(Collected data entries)

........

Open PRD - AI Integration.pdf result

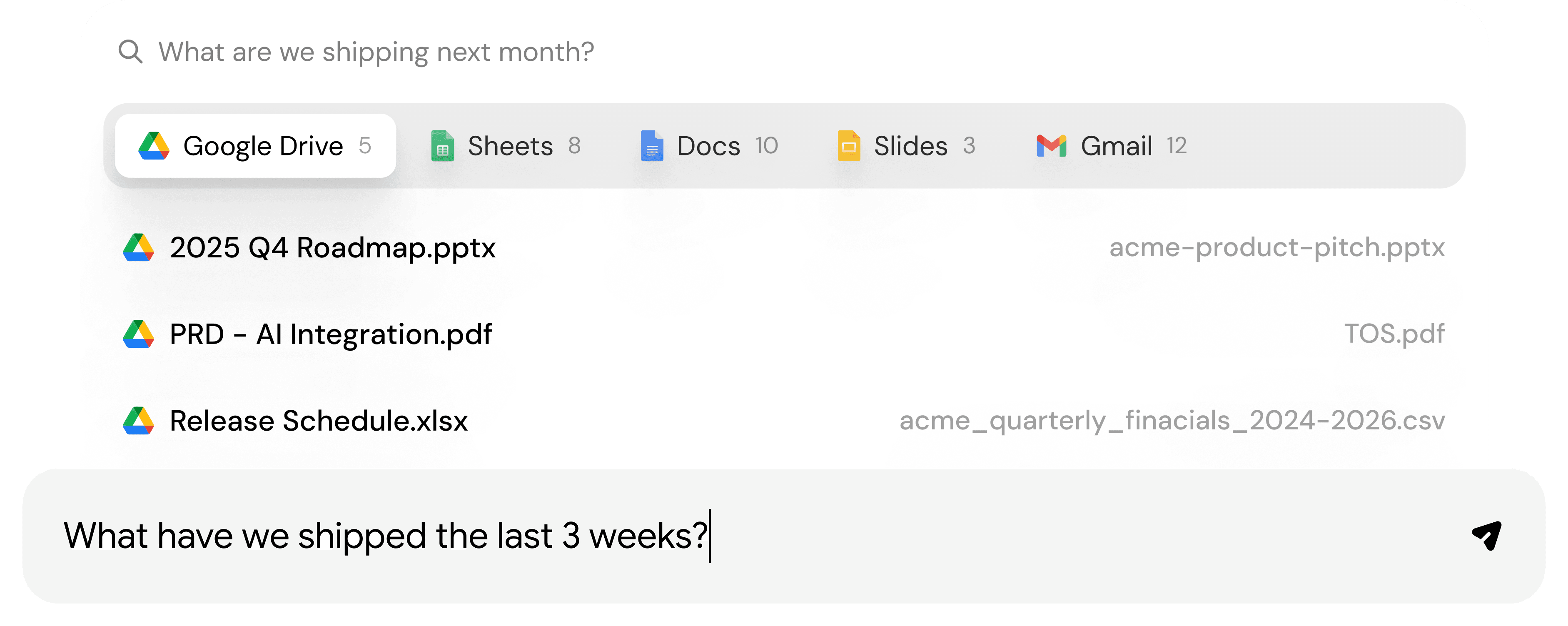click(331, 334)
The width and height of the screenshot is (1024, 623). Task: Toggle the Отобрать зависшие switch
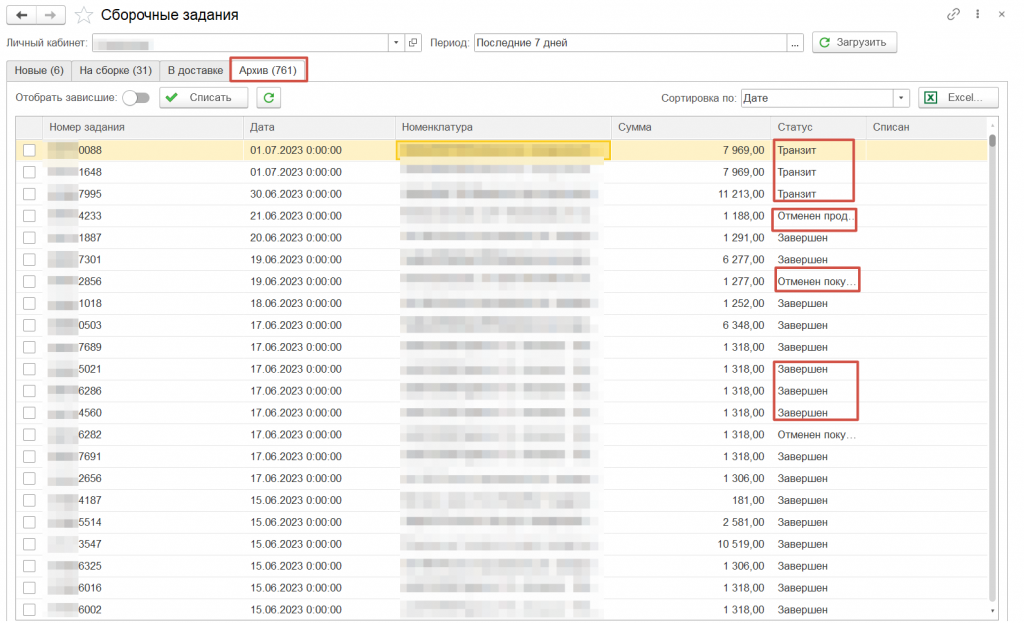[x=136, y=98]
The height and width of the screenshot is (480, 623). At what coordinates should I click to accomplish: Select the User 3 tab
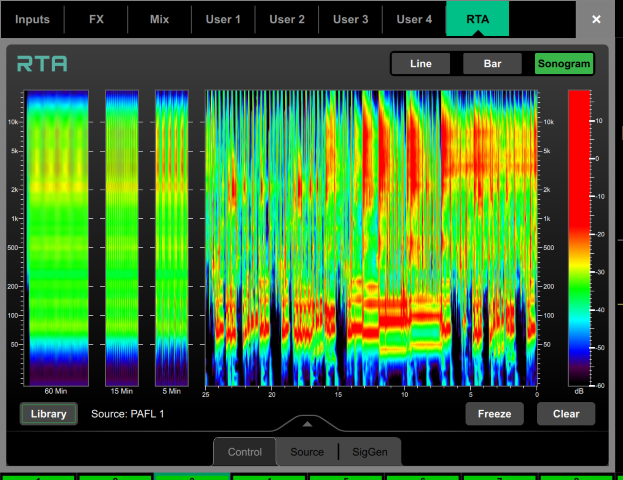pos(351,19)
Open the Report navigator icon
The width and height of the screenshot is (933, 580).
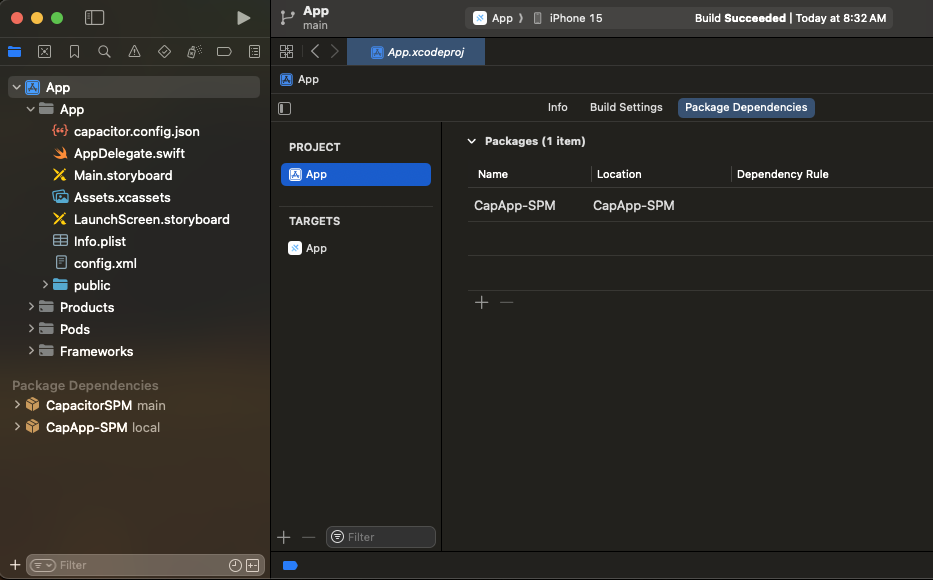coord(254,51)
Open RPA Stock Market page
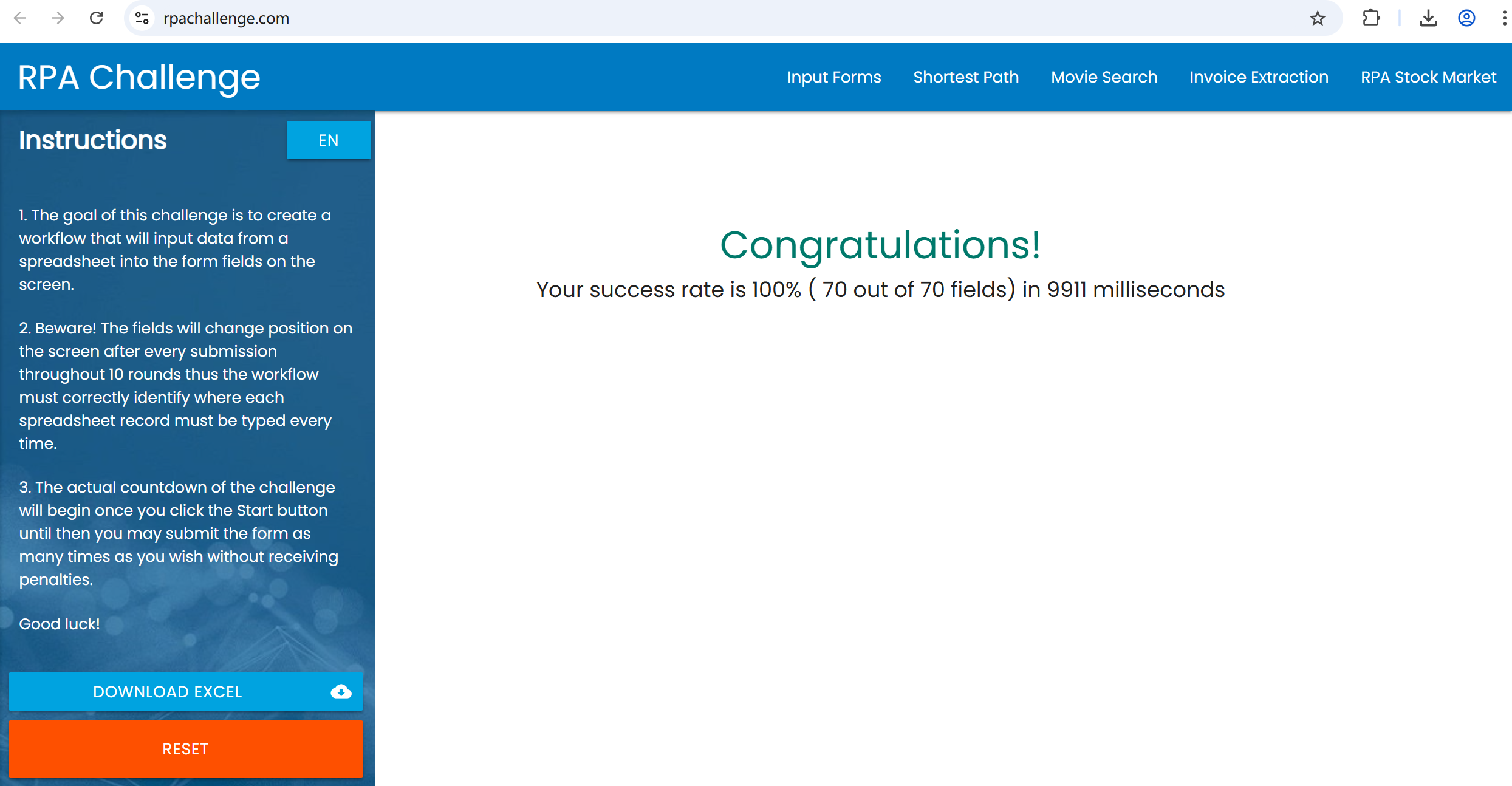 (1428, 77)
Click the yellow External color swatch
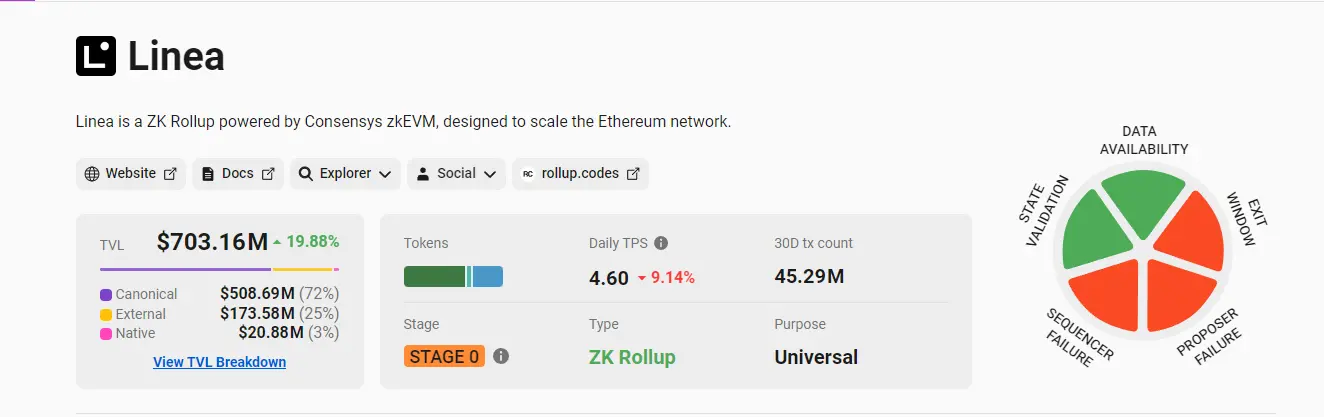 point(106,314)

........

Task directions.
Copy exactly, leaving out pictures, the lines from the line containing "Open the Report navigator icon" through the last line of the records.

Answer to the problem.
Open the Report navigator icon
The width and height of the screenshot is (933, 580).
coord(254,51)
Open RPA Stock Market page
 (1428, 77)
Click the yellow External color swatch
 point(106,314)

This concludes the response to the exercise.